CS: Well on the first big night of coverage, January 13th, I watched NBC's Brian Williams explain how hard it is for Americans to understand just how poor Haiti is. And it made me think, well, isn't that your job? If it's so remarkable, shouldn't NBC and other major outlets have been providing ongoing coverage of this?

BF: Well that's certainly what they should have been doing. And what's interesting is that--I contrast major media outlets in the United States with Al Jazeera. I mean, if I want more in-depth news, I'll look at Al Jazeera, I'll look at BBC. I mean, when you look at the mainstream U.S. news, you get no in-depth analysis as to what's going on.
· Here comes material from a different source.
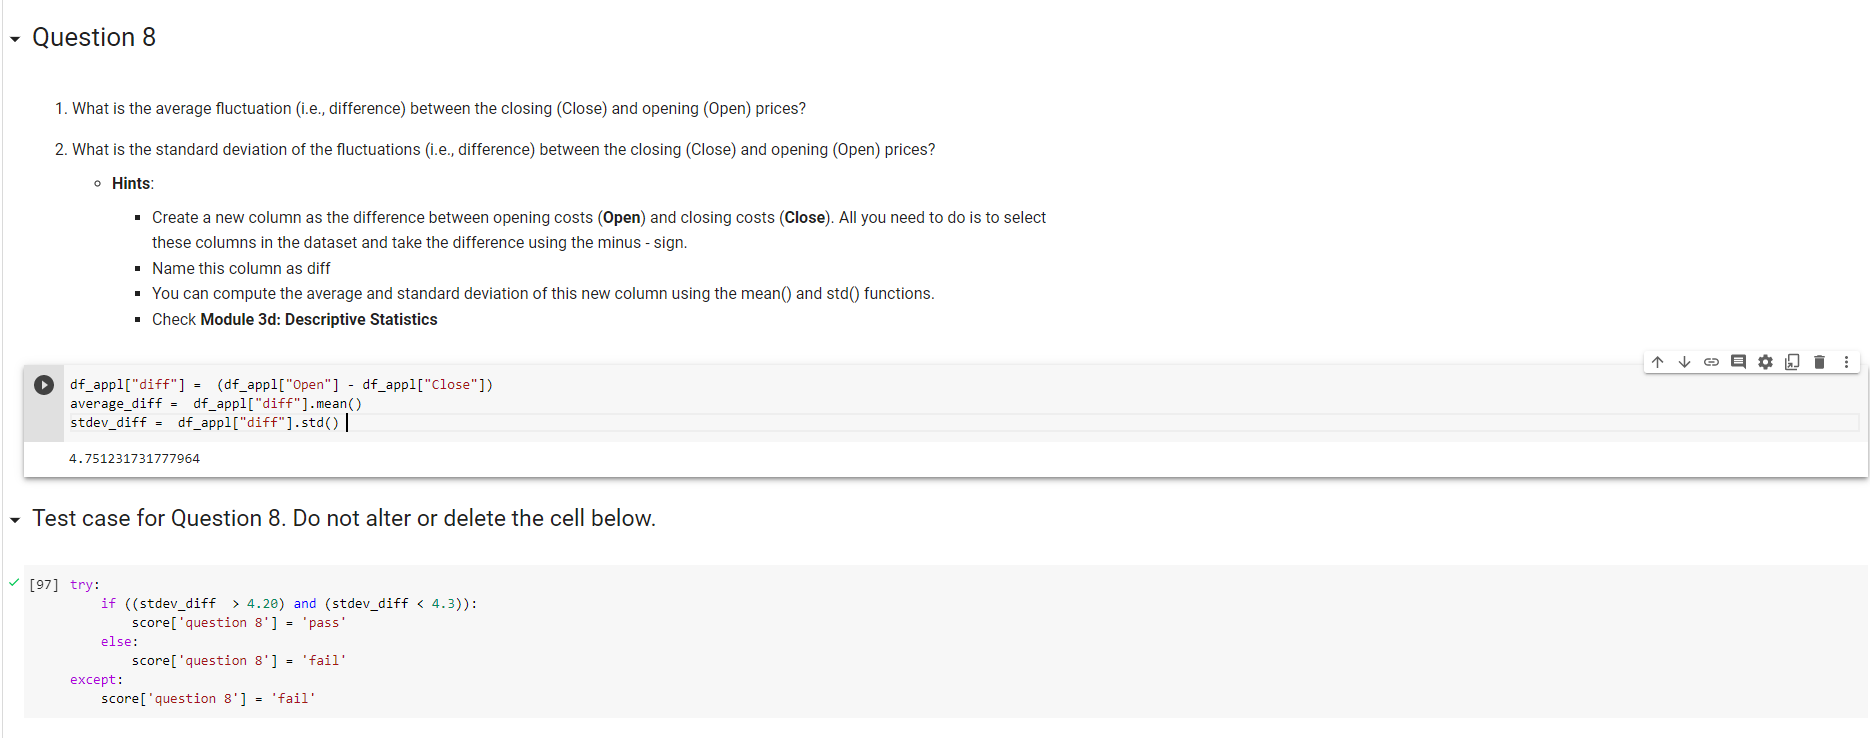
Task: Click the Question 8 heading
Action: point(94,37)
And you're absolutely right, NBC should've been providing the background, not just showing a picture of Haiti, or showing a picture of the suffering people, but giving the viewer an idea as to how it is that they've come into the situation. Because the level of poverty, the lack of infrastructure, the fact that there was a coup in 2004 that overthrew, for the second time, President Aristide , and that the United States was again directly implicated in that coup, these things help us understand the state of Haiti as it is. And so what we also have to get is that, while there's emergency relief that's absolutely necessary, that Haiti fundamentally needs the equivalent of a Marshall Plan. It needs massive re-development that goes beyond the devastation that's taken place in the aftermath of the earthquake.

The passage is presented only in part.